Lecture Two: Emma and Anna and Effi: Stifled Lives
Emma Bovary, Anna Karenina, and Effi Briest are three of the “fallen women’ of nineteenth century fiction. The obvious ethical implications of the depictions of them by Flaubert, Tolstoy, and Fontane have already been absorbed: few people today would demand harsh penalties for their infidelities. This lecture will not be concerned with the reactions to their behavior, but with what leads them to enter their marriages and then to desperate efforts to escape them. The problem does not lie simply in the limited choices for women in their social milieux, but in the social mismatch between the patterns prescribed for their lives and the forms of education and development to which they are subjected. Although their decisions appear to be free, they enjoy a very low degree of “the only freedom” John Stuart Mill thought “worthy of the name”: the ability to choose your own good in your own way. These novels show how the three women and some of the men with whom they engage are deprived of freedom by social conditions that constrain them and silence them. In doing so, they invite our reflections on similar phenomena in the world today, and pose issues about the possible contemporary destruction of the conditions for ethical life.
Lecture Three: To See into the Life of Things: Wordsworth, Emerson and the Religious Impulse
In the 1790s, Coleridge encouraged his friend Wordsworth to write a “philosophic poem.” That work – The Recluse – was never completed, but Coleridge eventually offered the same accolade to Wordsworth’s Prelude. My discussion explores Wordsworth’s approach to the moral agent, as it develops from Tintern Abbey and the Immortality Ode to the Prelude and the fragments of The Recluse he did succeed in writing. Wordsworth combined a metaphysical constructivism with an account of ethical decision-making that features a complex psychological capacity, one in which sympathetic imagination and reflective reasoning both play important roles. The development of that capacity starts from childhood impulses, which are enlarged as the search for harmony in nature is extended to the human realm. That development is, Wordsworth believes, easily subverted, and his self-ascribed task is to foster the emergence of the crucial capacity in others. The direct way of doing this would be to convey to his readers the contents of what he took to be exceptionally significant experiences – and The Recluse was apparently dedicated to delivering that. But, finding that approach blocked, he modified the pedagogical strategy by explaining the growth of his own mind. The Prelude can be read as offering a series of “spiritual exercises” for the aspiring moral agent.
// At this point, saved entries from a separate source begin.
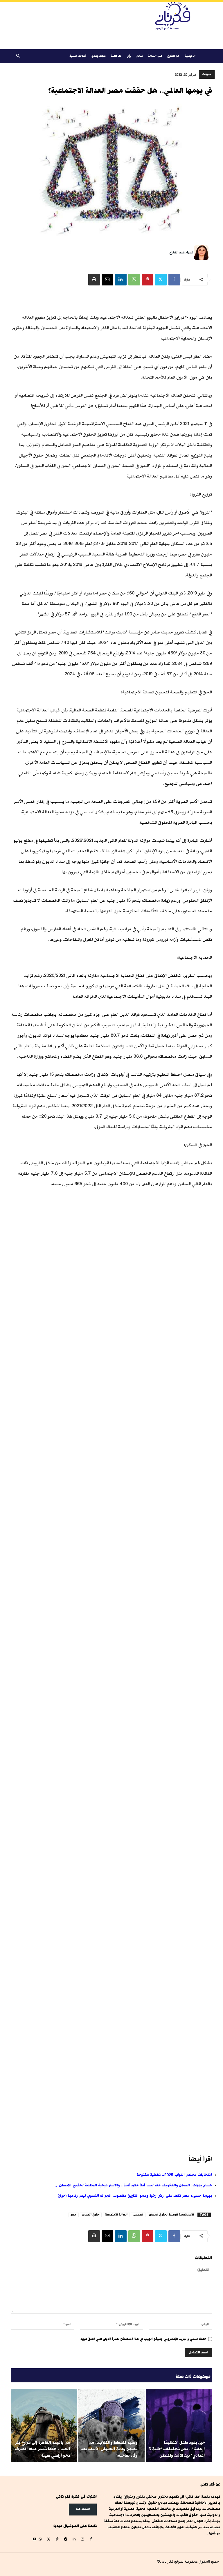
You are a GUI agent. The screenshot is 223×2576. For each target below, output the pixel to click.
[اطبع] (94, 279)
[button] (18, 56)
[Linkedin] (121, 279)
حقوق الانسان (90, 2214)
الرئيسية (190, 56)
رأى (129, 56)
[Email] (107, 279)
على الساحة (155, 56)
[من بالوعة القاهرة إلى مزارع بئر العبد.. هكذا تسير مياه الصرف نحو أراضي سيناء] (44, 2425)
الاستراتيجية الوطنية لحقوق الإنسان (171, 2214)
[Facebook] (174, 279)
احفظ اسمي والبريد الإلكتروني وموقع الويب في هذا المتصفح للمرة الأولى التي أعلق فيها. (143, 2339)
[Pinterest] (147, 279)
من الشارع (173, 56)
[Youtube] (34, 2539)
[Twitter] (161, 279)
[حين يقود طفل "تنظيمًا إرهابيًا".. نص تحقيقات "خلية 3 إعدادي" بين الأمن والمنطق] (179, 2425)
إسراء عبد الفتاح (181, 252)
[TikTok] (57, 2539)
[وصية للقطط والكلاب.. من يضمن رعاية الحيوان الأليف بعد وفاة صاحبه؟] (111, 2425)
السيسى (138, 2214)
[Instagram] (82, 2539)
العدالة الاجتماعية (116, 2214)
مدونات (206, 74)
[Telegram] (65, 2539)
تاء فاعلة (116, 56)
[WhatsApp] (134, 279)
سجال (139, 56)
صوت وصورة (98, 56)
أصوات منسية (77, 56)
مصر (73, 2214)
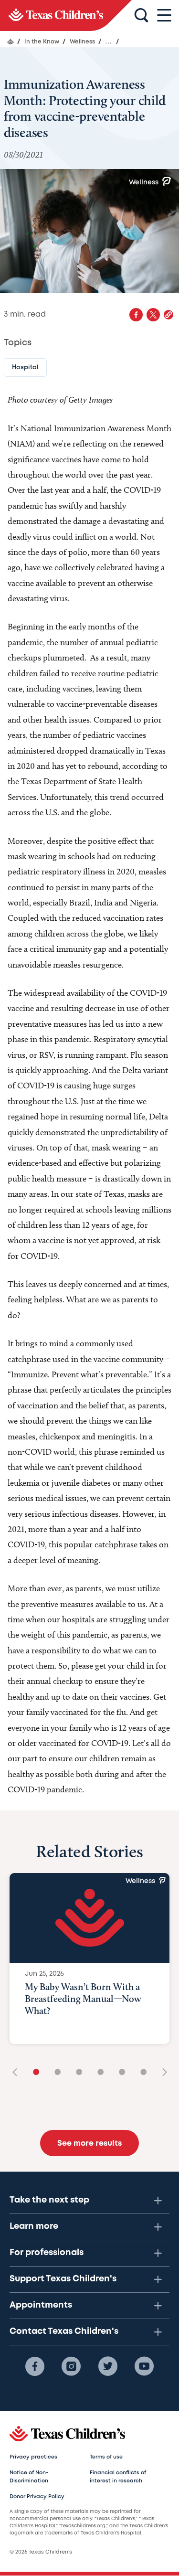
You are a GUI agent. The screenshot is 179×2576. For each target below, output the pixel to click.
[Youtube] (144, 2366)
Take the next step (49, 2200)
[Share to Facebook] (136, 314)
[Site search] (141, 15)
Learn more (34, 2226)
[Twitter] (108, 2366)
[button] (168, 314)
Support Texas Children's (63, 2279)
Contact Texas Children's (64, 2331)
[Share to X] (153, 314)
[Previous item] (18, 2072)
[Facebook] (35, 2366)
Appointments (41, 2305)
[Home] (10, 41)
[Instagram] (71, 2366)
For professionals (47, 2253)
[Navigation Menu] (164, 15)
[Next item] (161, 2072)
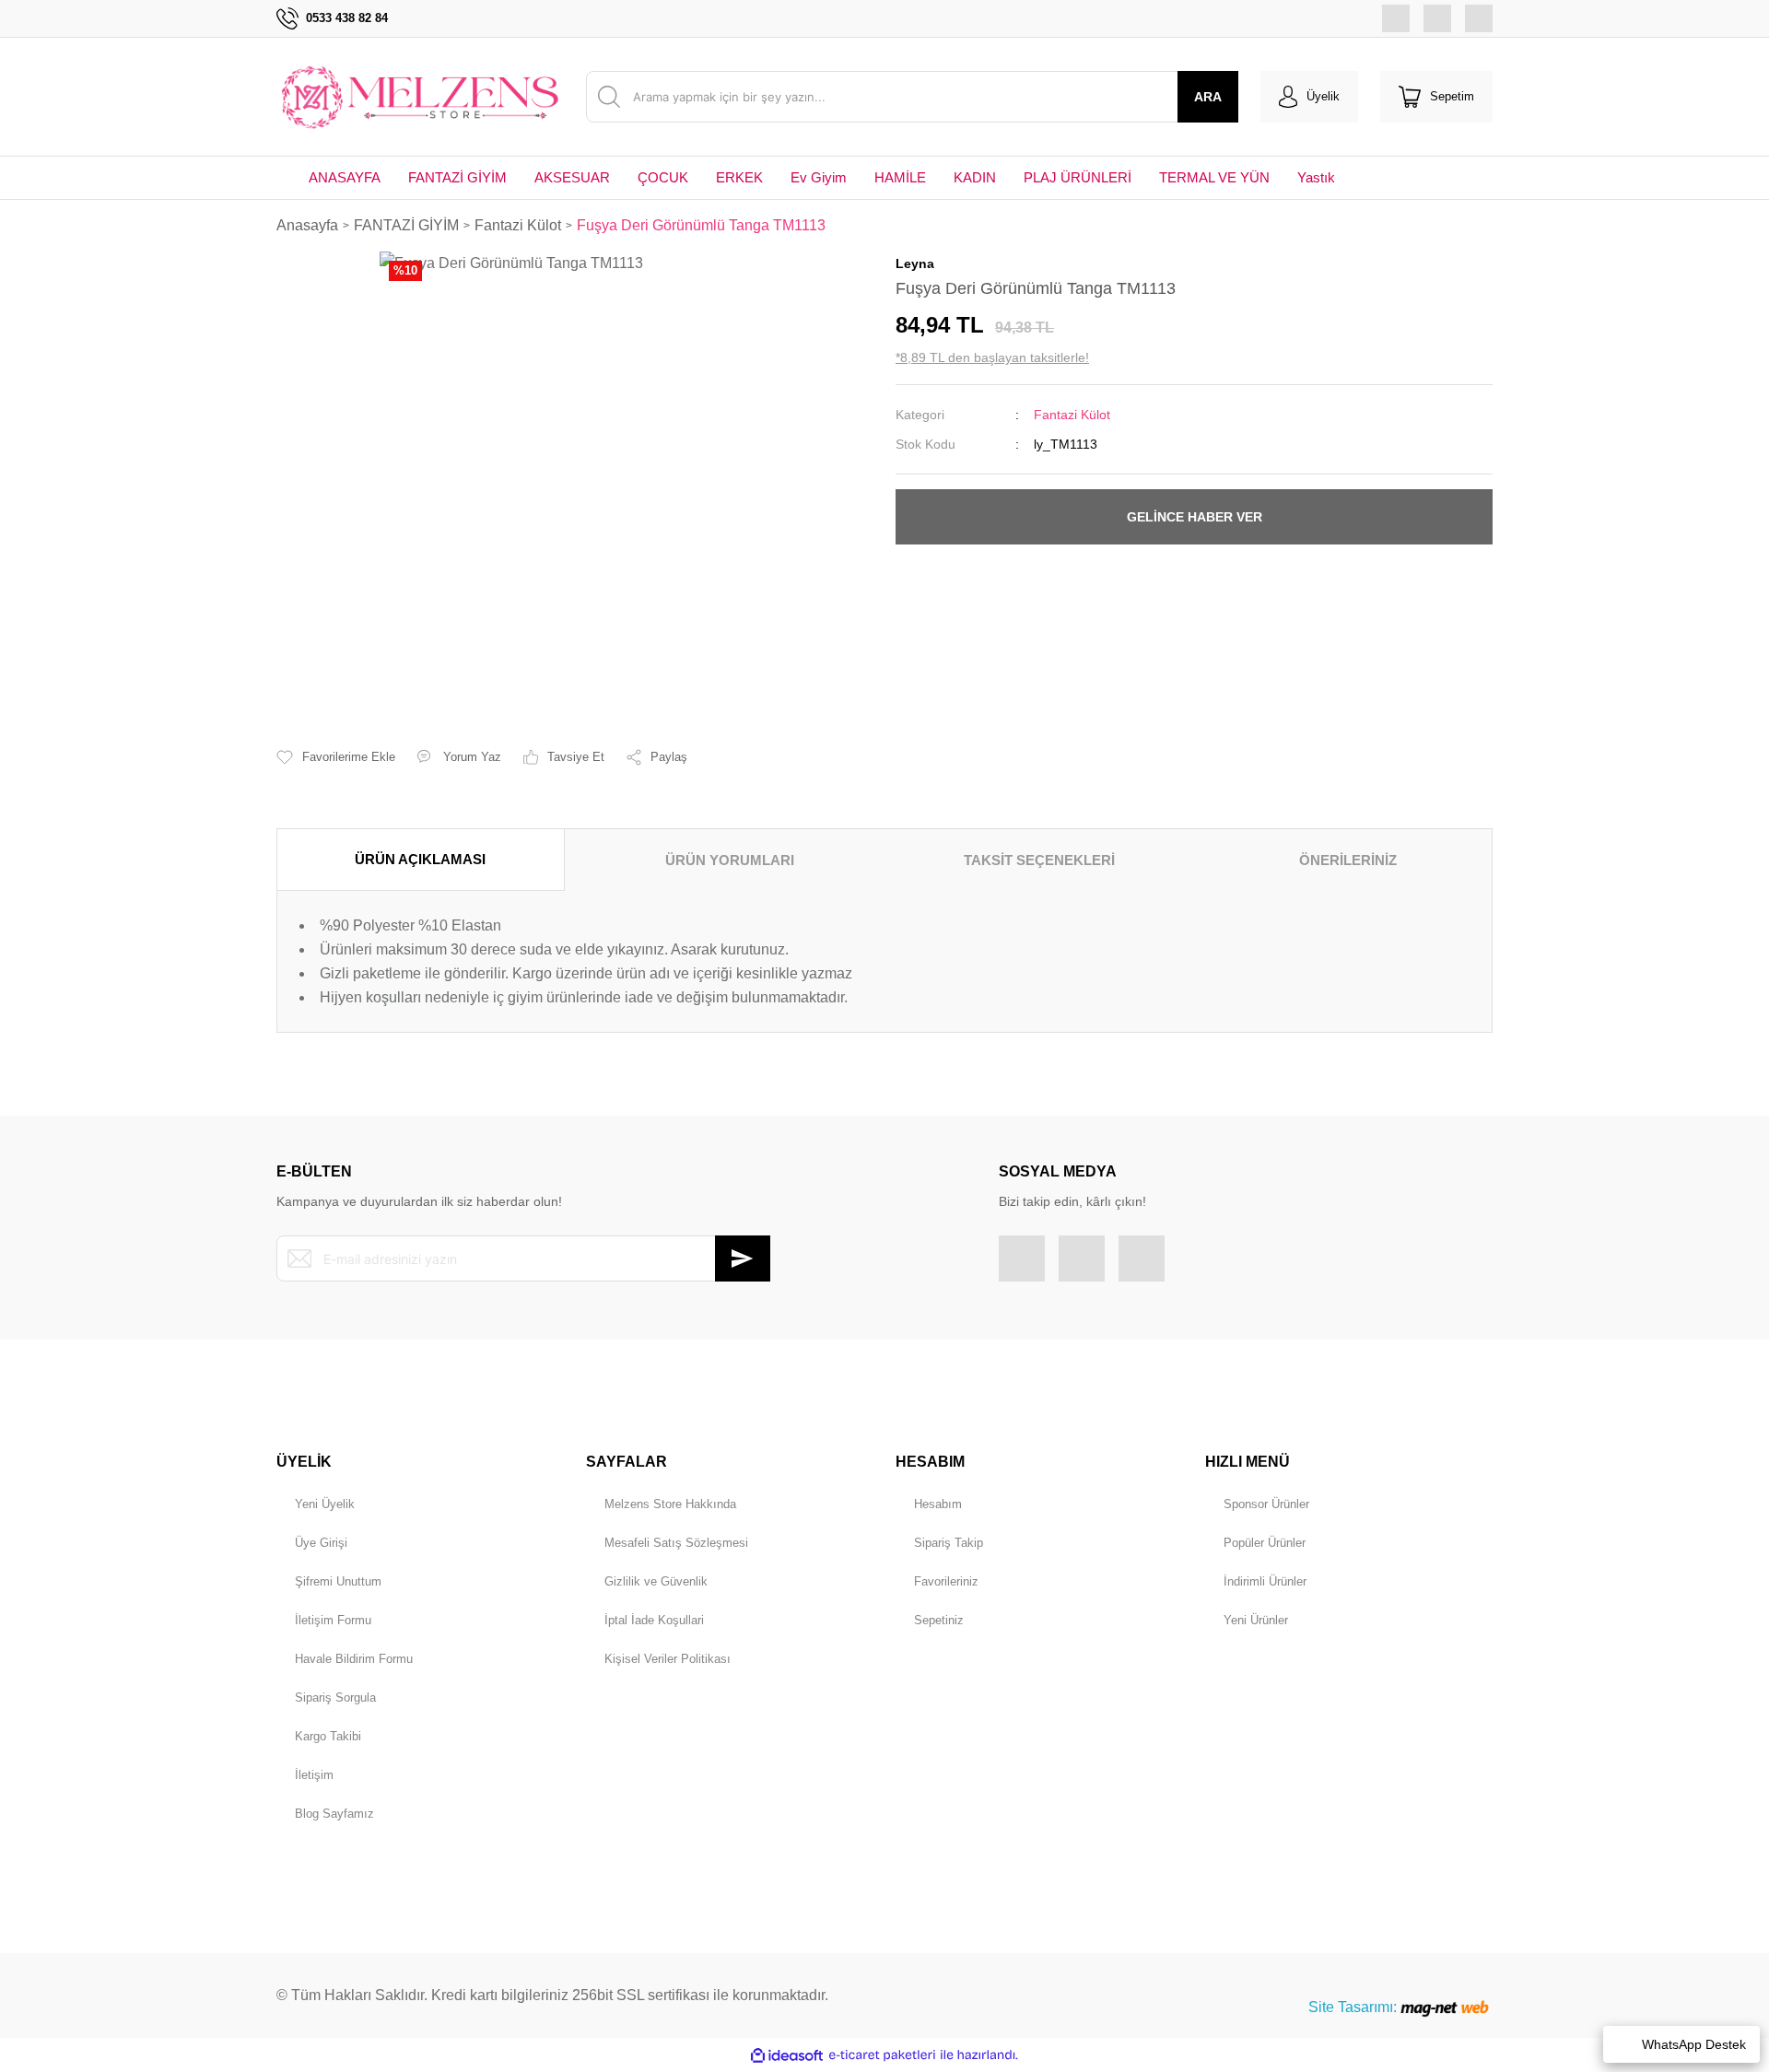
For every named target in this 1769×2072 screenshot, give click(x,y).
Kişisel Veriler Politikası (667, 1659)
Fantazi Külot (1072, 414)
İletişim (314, 1775)
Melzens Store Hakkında (670, 1504)
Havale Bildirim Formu (354, 1659)
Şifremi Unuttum (338, 1581)
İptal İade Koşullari (654, 1620)
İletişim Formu (333, 1620)
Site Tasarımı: (1354, 2007)
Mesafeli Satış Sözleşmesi (676, 1543)
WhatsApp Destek (1694, 2044)
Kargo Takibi (328, 1736)
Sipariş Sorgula (335, 1697)
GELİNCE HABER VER (1194, 516)
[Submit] (742, 1258)
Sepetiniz (939, 1620)
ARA (1208, 96)
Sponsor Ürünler (1266, 1504)
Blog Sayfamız (334, 1813)
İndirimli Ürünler (1265, 1581)
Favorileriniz (946, 1581)
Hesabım (938, 1504)
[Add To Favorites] (335, 757)
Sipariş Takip (948, 1543)
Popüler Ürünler (1265, 1543)
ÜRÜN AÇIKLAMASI (420, 859)
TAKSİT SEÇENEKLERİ (1039, 860)
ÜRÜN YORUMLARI (729, 860)
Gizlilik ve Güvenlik (656, 1581)
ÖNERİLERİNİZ (1348, 860)
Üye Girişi (321, 1543)
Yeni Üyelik (325, 1504)
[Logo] (420, 97)
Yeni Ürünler (1256, 1620)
Throughout his career (ever more frequently as he grew older), Wordsworth couched his poetic enterprise using language with religious overtones. As I reconstruct his position, the religious overtones are disconnected from the doctrines of any particular religion, and the religious impulse is, for him, the aspiration to develop moral agency. I close by focusing on the kinship between his perspective on morality and religion and that adopted by Emerson. Their shared position offers a salutary alternative to the debased versions of religion and of scientism so widespread in our times.